(Records contained in a dataset)
=== Begin Enclosure ===

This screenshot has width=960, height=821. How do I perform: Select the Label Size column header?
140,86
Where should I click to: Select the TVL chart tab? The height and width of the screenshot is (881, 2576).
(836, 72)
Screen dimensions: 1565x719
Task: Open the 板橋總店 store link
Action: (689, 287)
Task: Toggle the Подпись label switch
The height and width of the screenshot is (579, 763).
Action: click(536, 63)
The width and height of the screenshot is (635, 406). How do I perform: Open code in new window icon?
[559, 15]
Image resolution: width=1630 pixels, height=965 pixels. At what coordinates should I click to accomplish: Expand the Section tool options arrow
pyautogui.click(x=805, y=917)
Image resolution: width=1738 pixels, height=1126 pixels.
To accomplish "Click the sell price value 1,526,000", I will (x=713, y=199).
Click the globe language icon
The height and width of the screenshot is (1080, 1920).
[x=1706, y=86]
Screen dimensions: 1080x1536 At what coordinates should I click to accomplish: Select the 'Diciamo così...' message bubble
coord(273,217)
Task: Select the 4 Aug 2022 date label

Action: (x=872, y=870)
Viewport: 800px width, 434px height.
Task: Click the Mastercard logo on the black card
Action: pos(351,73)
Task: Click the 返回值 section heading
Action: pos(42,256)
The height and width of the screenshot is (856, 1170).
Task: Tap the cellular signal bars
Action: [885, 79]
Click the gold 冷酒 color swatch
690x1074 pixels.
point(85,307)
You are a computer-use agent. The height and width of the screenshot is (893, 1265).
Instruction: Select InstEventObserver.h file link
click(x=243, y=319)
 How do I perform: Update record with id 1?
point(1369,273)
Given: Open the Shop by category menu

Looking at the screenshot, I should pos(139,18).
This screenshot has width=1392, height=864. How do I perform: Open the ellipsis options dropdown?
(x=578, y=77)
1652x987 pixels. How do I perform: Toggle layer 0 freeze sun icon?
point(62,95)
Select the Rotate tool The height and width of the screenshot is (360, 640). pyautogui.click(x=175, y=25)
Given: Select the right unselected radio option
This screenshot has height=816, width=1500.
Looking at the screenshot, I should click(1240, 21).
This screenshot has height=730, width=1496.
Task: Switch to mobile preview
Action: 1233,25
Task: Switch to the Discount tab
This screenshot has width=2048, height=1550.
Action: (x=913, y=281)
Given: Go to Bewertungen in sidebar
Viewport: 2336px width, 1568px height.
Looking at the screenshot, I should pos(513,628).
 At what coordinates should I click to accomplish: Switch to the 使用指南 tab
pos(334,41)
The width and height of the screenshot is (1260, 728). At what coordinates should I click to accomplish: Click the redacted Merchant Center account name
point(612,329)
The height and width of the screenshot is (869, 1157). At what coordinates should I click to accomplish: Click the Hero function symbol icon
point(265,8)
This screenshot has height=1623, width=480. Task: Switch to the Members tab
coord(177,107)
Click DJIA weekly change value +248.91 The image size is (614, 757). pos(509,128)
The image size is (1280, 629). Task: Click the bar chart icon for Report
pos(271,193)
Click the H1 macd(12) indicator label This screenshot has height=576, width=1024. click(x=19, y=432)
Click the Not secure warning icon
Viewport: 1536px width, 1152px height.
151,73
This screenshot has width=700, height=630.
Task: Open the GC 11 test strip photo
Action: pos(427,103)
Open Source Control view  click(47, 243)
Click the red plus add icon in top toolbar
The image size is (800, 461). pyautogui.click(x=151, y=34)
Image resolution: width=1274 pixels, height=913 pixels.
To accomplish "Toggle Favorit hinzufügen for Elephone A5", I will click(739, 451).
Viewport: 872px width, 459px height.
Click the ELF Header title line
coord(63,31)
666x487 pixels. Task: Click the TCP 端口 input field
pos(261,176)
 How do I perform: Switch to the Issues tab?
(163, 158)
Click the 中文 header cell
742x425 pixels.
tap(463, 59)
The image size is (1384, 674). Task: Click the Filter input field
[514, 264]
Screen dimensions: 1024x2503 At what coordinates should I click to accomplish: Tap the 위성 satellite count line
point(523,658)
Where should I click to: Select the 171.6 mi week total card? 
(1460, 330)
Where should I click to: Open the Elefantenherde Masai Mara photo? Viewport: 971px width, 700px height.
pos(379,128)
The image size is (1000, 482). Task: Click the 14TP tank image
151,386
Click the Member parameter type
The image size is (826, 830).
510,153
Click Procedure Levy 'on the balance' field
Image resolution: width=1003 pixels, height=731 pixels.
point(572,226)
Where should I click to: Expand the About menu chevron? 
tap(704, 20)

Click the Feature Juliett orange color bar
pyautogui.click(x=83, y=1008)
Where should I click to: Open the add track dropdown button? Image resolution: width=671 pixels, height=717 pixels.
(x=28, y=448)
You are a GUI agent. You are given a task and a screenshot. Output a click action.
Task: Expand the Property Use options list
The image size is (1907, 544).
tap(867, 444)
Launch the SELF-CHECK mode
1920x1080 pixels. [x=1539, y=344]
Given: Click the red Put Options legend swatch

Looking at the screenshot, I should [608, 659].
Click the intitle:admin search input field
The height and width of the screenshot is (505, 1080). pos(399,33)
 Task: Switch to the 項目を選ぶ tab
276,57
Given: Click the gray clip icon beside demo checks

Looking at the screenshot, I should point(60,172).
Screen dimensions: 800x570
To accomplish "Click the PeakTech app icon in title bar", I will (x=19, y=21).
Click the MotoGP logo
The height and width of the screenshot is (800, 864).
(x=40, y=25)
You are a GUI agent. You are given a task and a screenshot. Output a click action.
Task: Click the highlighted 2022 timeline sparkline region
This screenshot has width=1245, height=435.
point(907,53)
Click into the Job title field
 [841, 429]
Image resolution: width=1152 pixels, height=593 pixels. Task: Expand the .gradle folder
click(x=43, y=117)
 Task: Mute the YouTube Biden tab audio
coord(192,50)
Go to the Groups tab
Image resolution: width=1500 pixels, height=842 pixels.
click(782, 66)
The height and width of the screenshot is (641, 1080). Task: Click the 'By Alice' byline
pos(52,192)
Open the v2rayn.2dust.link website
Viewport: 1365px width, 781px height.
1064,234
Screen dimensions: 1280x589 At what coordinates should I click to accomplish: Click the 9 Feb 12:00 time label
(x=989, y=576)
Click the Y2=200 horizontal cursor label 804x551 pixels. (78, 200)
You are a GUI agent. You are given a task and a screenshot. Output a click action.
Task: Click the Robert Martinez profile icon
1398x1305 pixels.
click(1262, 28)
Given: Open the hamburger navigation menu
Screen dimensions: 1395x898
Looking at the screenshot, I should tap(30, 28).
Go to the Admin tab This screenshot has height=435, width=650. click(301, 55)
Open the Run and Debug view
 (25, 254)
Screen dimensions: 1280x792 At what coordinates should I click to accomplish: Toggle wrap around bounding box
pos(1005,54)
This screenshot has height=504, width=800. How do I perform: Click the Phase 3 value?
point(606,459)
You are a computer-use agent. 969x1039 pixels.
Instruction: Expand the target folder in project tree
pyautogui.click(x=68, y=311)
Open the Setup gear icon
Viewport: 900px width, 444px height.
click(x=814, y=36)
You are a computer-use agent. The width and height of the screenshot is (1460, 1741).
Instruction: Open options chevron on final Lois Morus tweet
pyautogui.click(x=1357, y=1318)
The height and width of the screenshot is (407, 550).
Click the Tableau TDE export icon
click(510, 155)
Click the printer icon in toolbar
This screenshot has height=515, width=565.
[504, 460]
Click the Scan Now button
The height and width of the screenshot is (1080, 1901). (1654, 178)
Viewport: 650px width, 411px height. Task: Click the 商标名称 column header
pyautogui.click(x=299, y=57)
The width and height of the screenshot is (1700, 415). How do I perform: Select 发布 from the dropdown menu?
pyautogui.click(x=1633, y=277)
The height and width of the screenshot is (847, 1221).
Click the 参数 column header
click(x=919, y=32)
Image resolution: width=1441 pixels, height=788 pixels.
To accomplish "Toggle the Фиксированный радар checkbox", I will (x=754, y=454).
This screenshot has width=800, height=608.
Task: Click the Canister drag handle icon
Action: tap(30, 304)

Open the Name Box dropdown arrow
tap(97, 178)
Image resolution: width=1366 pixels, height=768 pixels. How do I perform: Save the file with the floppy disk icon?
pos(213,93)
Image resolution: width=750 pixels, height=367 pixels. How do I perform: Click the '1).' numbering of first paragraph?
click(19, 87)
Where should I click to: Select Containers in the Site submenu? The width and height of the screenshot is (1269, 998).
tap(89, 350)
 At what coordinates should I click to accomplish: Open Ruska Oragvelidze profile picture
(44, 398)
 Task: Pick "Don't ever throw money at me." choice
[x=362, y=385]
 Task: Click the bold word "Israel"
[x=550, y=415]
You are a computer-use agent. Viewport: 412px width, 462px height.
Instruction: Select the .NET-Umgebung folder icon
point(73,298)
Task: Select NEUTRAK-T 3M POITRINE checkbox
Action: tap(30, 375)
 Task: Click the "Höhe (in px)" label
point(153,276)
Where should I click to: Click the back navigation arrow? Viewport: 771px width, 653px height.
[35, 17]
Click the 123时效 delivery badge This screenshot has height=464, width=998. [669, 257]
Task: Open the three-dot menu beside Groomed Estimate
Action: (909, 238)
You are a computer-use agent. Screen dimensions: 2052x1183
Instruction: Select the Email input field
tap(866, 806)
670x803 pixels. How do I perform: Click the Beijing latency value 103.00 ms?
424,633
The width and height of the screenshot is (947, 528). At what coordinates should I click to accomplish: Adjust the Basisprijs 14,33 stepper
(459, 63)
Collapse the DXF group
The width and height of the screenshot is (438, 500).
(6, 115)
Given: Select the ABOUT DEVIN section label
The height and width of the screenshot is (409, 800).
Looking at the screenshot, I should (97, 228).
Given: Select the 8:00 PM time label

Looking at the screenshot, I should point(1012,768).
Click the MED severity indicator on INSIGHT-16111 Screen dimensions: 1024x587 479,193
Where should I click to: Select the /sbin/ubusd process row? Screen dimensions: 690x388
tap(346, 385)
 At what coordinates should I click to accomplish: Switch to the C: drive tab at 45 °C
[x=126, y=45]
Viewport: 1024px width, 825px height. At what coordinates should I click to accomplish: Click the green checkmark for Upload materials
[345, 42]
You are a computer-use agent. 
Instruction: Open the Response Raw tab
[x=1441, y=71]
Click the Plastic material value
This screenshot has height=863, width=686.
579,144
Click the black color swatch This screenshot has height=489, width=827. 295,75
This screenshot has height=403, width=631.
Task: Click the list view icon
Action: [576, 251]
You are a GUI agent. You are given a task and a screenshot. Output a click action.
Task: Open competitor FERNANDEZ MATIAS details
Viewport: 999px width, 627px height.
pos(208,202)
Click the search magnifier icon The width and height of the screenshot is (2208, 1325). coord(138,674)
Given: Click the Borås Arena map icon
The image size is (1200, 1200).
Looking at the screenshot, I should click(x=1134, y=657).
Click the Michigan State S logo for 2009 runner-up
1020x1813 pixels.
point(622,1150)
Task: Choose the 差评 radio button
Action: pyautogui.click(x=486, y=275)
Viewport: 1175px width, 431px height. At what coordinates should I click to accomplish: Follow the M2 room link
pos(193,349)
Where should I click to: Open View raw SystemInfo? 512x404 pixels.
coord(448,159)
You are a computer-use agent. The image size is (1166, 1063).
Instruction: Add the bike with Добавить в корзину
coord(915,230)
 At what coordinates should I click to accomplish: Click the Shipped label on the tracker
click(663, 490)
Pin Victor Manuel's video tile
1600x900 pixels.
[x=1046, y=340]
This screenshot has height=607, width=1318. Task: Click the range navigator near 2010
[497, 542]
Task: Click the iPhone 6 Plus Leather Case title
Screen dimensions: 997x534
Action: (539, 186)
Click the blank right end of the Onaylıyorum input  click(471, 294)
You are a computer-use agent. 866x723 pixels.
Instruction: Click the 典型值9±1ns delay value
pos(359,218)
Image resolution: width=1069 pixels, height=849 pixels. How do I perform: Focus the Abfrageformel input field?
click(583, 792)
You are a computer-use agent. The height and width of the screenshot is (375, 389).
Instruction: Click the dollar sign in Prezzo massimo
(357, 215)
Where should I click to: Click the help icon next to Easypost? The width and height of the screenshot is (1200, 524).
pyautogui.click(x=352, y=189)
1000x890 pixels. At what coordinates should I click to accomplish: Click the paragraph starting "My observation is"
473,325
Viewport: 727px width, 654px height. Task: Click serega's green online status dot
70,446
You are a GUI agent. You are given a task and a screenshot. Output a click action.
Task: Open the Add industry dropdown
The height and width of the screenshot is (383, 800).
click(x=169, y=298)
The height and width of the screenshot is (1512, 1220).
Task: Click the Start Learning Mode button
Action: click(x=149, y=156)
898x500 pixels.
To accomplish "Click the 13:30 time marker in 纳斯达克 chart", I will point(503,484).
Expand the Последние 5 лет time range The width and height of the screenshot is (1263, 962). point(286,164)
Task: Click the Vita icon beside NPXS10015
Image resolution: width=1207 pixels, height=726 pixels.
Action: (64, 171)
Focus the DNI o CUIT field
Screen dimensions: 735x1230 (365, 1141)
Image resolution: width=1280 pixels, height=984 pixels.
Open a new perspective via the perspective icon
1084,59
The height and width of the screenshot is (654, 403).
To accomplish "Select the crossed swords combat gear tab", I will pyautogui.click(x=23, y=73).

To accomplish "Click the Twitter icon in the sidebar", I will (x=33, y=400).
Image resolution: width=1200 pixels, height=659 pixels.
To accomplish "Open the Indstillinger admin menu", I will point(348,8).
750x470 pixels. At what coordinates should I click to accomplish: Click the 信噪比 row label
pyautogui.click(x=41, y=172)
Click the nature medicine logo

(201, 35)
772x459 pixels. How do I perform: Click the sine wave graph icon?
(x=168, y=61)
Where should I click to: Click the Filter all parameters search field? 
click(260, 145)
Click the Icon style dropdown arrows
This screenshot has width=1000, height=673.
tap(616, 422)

=== End Enclosure ===

Take the lines above from the one containing "Click the Y2=200" to the one containing "Given: Open the hamburger navigation menu" and retype them exactly, both ends included, with nothing added.

=== Solution to this problem ===
Click the Y2=200 horizontal cursor label 804x551 pixels. (78, 200)
You are a GUI agent. You are given a task and a screenshot. Output a click action.
Task: Click the Robert Martinez profile icon
1398x1305 pixels.
click(1262, 28)
Given: Open the hamburger navigation menu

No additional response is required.